La ville, la place publique, le port et ses quais, se prêtèrent naguère à de joyeux ballets qui réjouissaient l’œil, l’oreille et le cœur des cinéphiles mélomanes (d’autres, par opposition, prisaient les ténèbres claires de Cyd Charisse au bras de Fred Astaire dans le parc de Minnelli, mais nous ne voulons pas choisir, et les deux temporalités nous ravissent à égal effet). « Jacquot de Nantes » repeignit notoirement les rues au tracé militaire, les murs de maisons basses et les bouches d’incendie aux vives couleurs de son chassé-croisé ludique et mélancolique, de son inceste pastel irrigué par une indifférenciation identitaire en guise d’autoportrait (le Monsieur Dame de Piccoli comme l’aveu transparent d’une bisexualité qui semble encore poser problème à ses héritiers). Les baladins de Chakiris parvenaient à égayer brièvement cette petite comédie humaine jamais très loin de la tragédie (cf. le premier volet du diptyque sis sous la pluie à Cherbourg, dans l’ombre des « événements » d’Algérie et l’usure précipitée d’un couple de prolétaires) et l’on retrouve cette même volonté d’enchanter  (voire de réenchanter) « en chanté » le monde d’avant Mai 68 dans les manifestations musicales et dansées du présent sinistré. Bien plus que la gloriole et le nombre de « vues », ces artistes intempestifs recherchent l’ivresse de la communauté, de la réappropriation d’une « scène urbaine », au sens littéral de l’expression, de sa transcendance – son détournement, pour user d’un vocable moins religieusement connoté – par une chorégraphie à l’unisson, redéfinissant l’engagement et le collectif sous un angle avant tout physique et esthétique.
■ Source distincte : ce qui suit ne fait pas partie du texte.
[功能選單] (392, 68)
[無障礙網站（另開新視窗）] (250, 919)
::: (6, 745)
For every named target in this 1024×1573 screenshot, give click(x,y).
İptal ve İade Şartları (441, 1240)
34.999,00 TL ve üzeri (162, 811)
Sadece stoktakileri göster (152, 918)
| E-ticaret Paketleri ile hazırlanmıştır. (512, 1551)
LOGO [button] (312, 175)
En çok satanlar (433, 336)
Danser ensemble, (se) délivrer (dans) un spectacle de poche aux dimensions spectaculaires (la masse impressionne toujours, surtout filmée en défilé, demandez à la dépouille de Leni R.), rompre la rigueur et l’austérité et la monotonie du quotidien (des actes, des vies, du paysage) par un numéro musical exécuté en harmonie, le sourire aux lèvres, ne représente rien d’autre qu’une forme dégradée – ou sublimée, diront les plus optimistes – de l’élan social, de la citoyenneté active et fière de ses réalisations, pacifiée dans une gestuelle rythmique en accord avec les singularités de chacun. Dans la sueur réside une satisfaction plus grande que dans le vote, dans les silhouettes en miroir un plaisir plus fort que la tenue de banderoles, dans le chant en chœur une immédiateté plus puissante que les promesses de la démocratie labellisée participative. Ici et maintenant, ces anonymes dansent leur vie, sous les yeux de tous et un peu partout en direct, événement unique répété en amont, relayé en aval par la toile immatérielle (le corps se déploie en avatar iconographique, délesté du poids sacré des icônes). Du divertissement, assurément, et la joie simple – médisent les esprits forts cependant peu agiles – de vivre, de respirer, d’évoluer d’un seul et enveloppant mouvement, mais en outre, sous le travail, la gaieté, la force d’attraction d’une orgie bienséante, le deuil de l’union idéologique après les grands massacres du vingtième siècle et la trace mélancolique d’une utopie festive et humaine, enfin advenue dans un pas de deux à plusieurs, une valse guère viennoise ou les simulacres robotiques : l’art et la gymnastique au service d’une certaine idée, non partisane et tout sauf agressive, de la communauté de figures, donc de destins.